4) The electricity is cut regularly. Many places have back-up generators but don’t get caught in a back alley @ 10pm. or watching the last five minutes of “Kathmandu- Who done it”



3) We have been here collectively for a little over three days. For two and half days there had been civil strike. No public transportation, some shops open, some closed. It only interfered slightly with our plans but there was always a feel of uncertainty.
2) I have always been mildly interested in the local politics of places we visit. Here I gave up. There seems to be a high level of politic strife here. Every ten blocks a corner is swarmed with dozens of heavily riot clad militia that make no attempt to hide their firepower. I sometimes stick my camera maybe where it shouldn’t be (that will be in my report from Thailand) but no pics of these boys. Don’t want my camera thrown in the air and used as skeet.

and

            1) The city lives up to being the capital of one of the POOREST countries in the world.


NEMY, GHANDRUK, NEPAL

MAY 20, 2011
GHANDRUK, NEPAL


We now leave Ghandruk and start our final descent to Nayapul and a mini-bus ride back to Pokhara for the night.  As the heat was building, we all took our final swim in a beautiful glacier stream.  The kind you would see on TV advertisements that they made beer from.
NICOLA NEMY

Sometimes, regardless how well you plan things they end on a sad note.  We all knew our arrival back at our hotel we part with Tikka. I most times admire it in a person when they leave but here I was sad.

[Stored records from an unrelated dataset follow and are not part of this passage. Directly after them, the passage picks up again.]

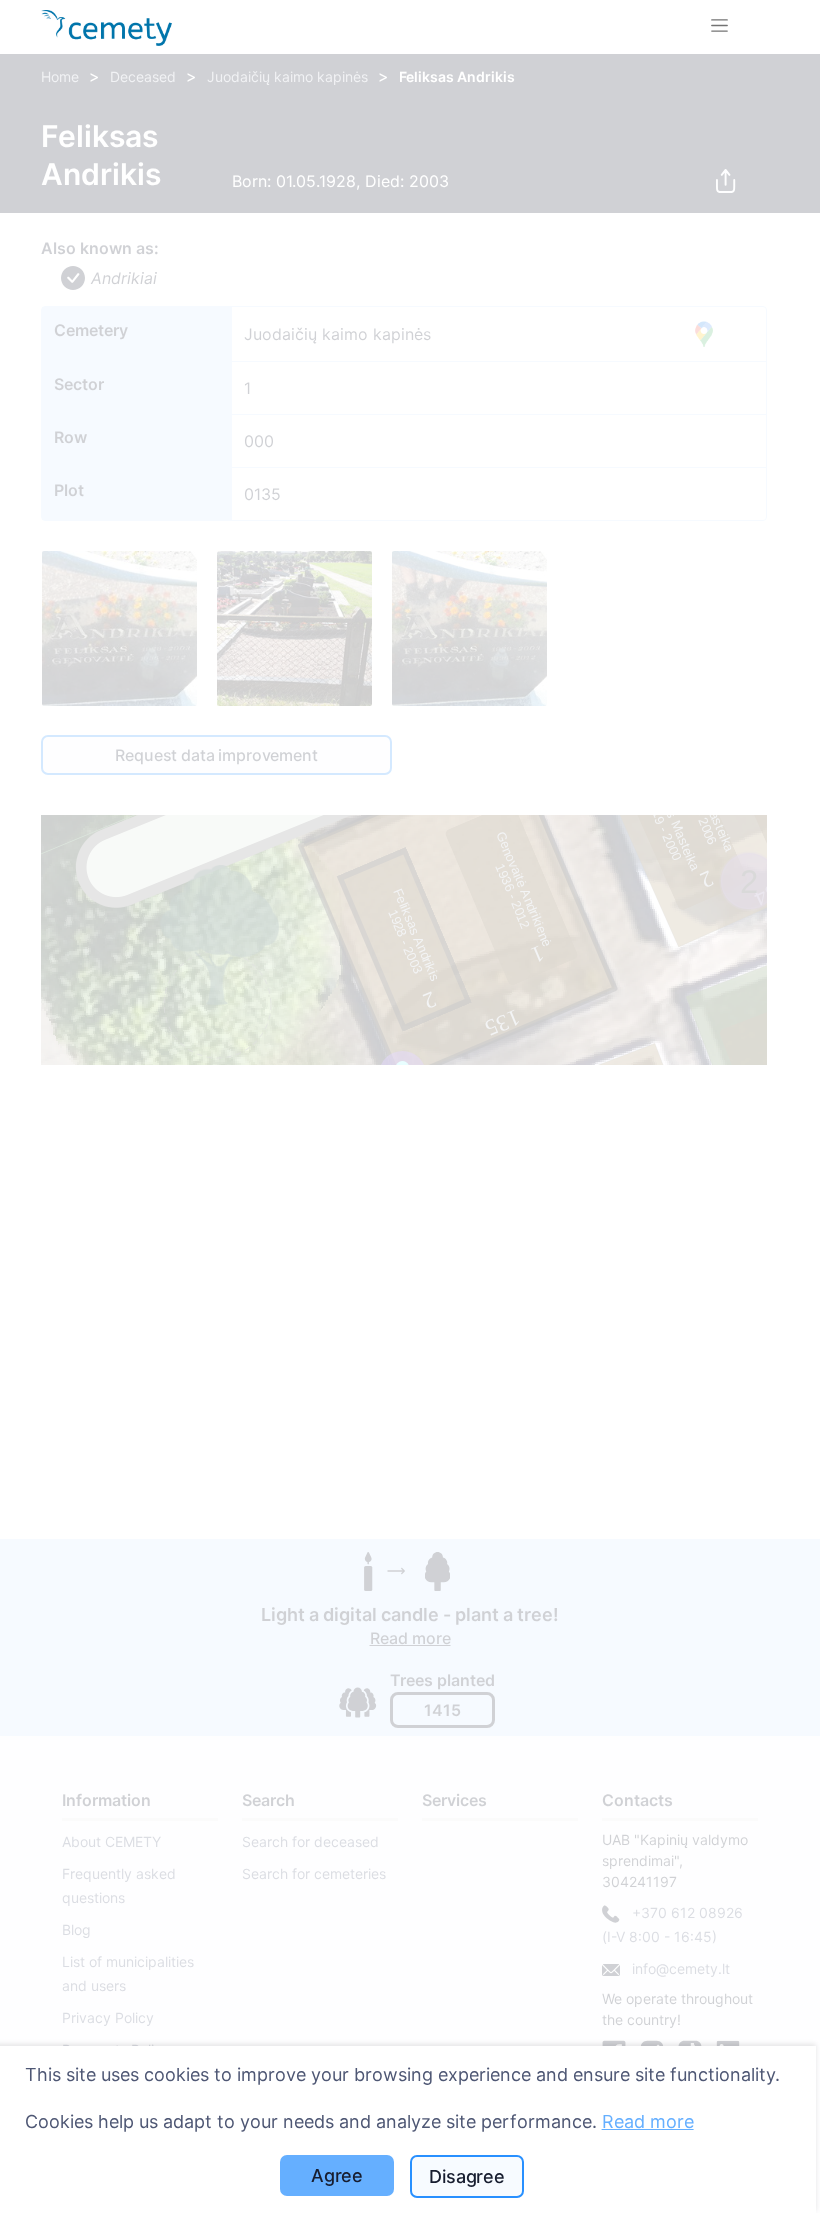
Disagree (467, 2176)
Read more (648, 2121)
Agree (337, 2175)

Long before we left I always reference that we are going to India and all the rest. These are countries. Tikka was a connection. We got to know each other because we wanted to. We got to know a guide, the husband that took cellphones calls from his wife who called because she missed him.  A son who told stories of how he is looking after his 90+ yr. old dad. A man of the Kingdom of Nepal that told us so many stories of their superstitions, religious likes and political dislikes. Some things he explained matter-of-factly, like we should all know how karma directs our lives.

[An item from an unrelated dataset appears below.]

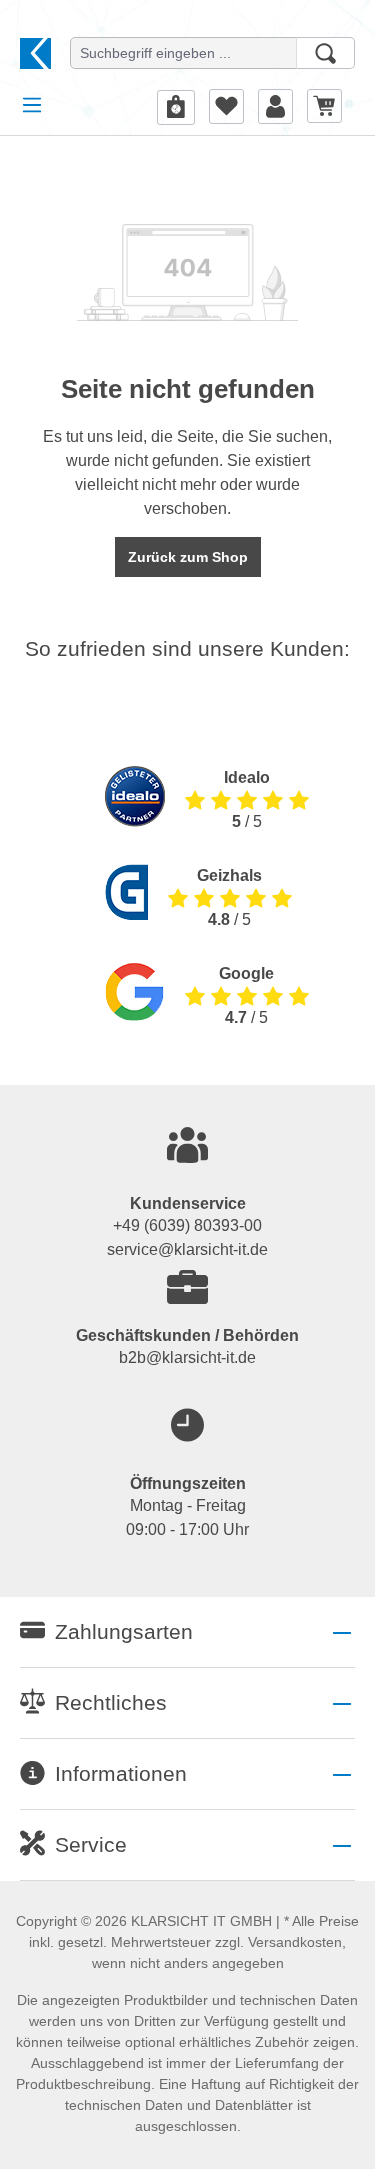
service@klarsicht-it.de (187, 1249)
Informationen (121, 1773)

He was a big brother to the girls.  A comforting reassurance that everything is going to be all right for Kate and I. Maybe by Nepalese standards he’s doing all right but we see it’s tough. Mountain guide sounds good but! He has to farm and do whatever else he can to survive.  Through other international contacts he has been trying to travel aboard to further his personal and financial situation. What he would make in Canada in two months would far exceed his annual income here.  He strives for the one thing that I have found in every person I have met in my life, something a little bit better for himself and his family.


Above all this he demonstrated what we saw here in so many people dealing with so many things, a never-ending smile, laugh and always-cheerful greeting

As we parted I felt a slight bit like Sydney, in “The Killing Fields”, when he had to part with Dith Prawn.  We would soon be back to the comfort of the Western World. Tikka, a man of ambition left behind in a troubled Country.
Does any body know where Ancketill Brewers’ passport is?